Lance Roehl, a fan of the Baltimore Ravens, has filed to trademark the phrase "Big Truss," which was originally coined by the team's running back Mark Ingram. He did it, he says, in the hopes of getting the team's attention to work with them on an official basis.
Well, he got their attention, and is now facing potential legal battles from the NFL and Ingram himself.
According to the Baltimore Sun, Roehl applied for the trademark on Dec. 13, and is hoping his Big Truss store, which features all sorts of apparel products even with players' numbers on them, will lead to a partnership with the Ravens or the NFL agreeing to let him put the Ravens logo on his shirts.
Don't worry, it's cool though—he's donating 5 percent of all sales to the Ravens Foundation, which funds Baltimore-area organizations.
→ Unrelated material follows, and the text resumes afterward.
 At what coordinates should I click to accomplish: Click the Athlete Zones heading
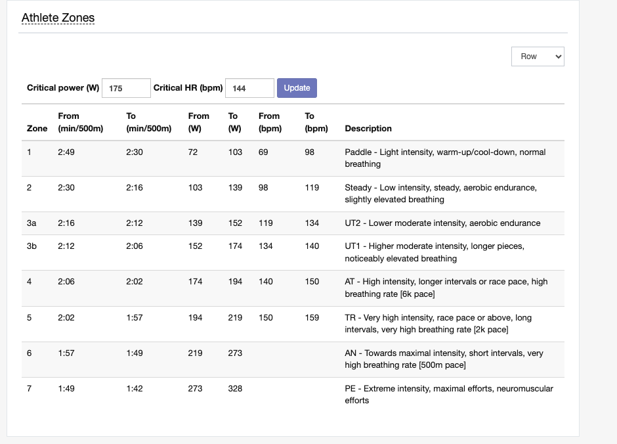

"I'm open to partnering if people would like to work together," Roehl told the Baltimore Sun. "I'm not trying to be difficult or create a problem, but there's a purpose for this [trademark]. I've applied for this, and I will do what I need to do to protect it."
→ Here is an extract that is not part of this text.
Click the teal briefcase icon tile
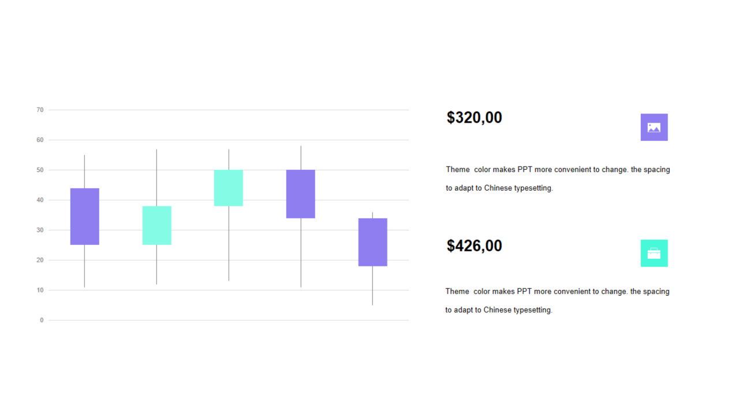 tap(654, 253)
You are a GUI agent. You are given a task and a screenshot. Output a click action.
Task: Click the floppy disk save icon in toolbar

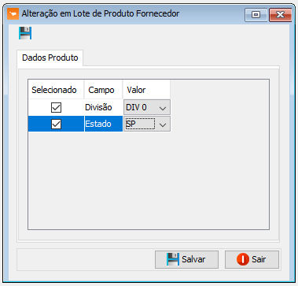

Based on the response from the franchise, Roehl can probably expect to hear from some lawyers before his trademark is theoretically accepted in six-to-nine months' time.
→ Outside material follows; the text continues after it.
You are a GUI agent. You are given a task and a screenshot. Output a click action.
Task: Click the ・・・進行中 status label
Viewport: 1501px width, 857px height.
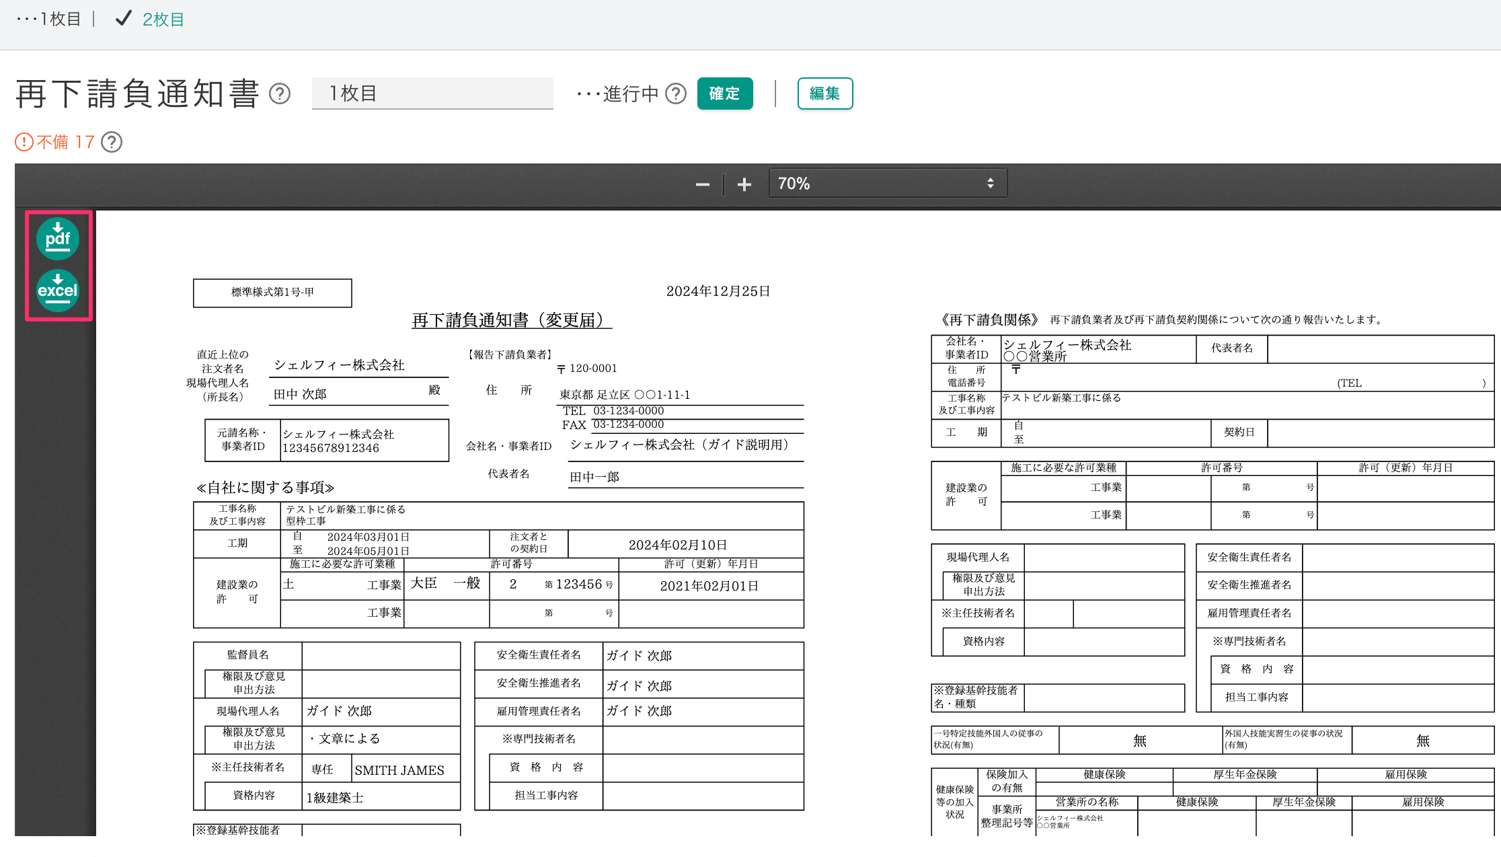coord(617,94)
"We are aware that people not associated with the Ravens are trying to capitalize on a saying developed by Ravens players," team spokesperson Patrick Gleason told the Sun.
"That's their viewpoint," Roehl said. "And I have mine."
Roehl has launched a few other sports-focused apparel lines in the past. In 2013, he started the "Lady Ballers" line. Like he plans to do now, he donated 5 percent of the proceeds to nonprofit Girls on the Run.
"I want to turn this into something positive," Roehl said.
It's likely going to turn into a lawsuit, though, if the Ravens' actions toward a Columbia, Maryland-based brewery are any indication. Hysteria Brewing Co. had been using Ravens quarterback Lamar Jackson's likeness and number 8 jersey for a can design, and the Ravens sent a cease-and-desist letter almost immediately.
"It's like the beer, honestly," Cynthia Blake Sanders, a copyright, media and entertainment attorney in Baltimore, told the Sun. "They're using their rights of publicity, not for the Ravens, but to endorse their own products."
The NFL is famously protective of all markers, logos and anything else it can make money on. It can't stop everyone selling T-shits and hats in the parking lot, but when something goes online and trademark become involved, a cease-and-desist notice is almost a given.
While Roehl had good intentions of working with his favorite team, he probably shouldn't get his hopes up. The NFL trademark machine is powerful.
Plus, BreakingT, who actually has a licensing agreement with the NFL, is already selling "Big Truss" gear and other merchandise with Ingram's likeness as part of a whole collection. So, while the Ravens might need that "Big Truss" trademark, they don't need Roehl's help.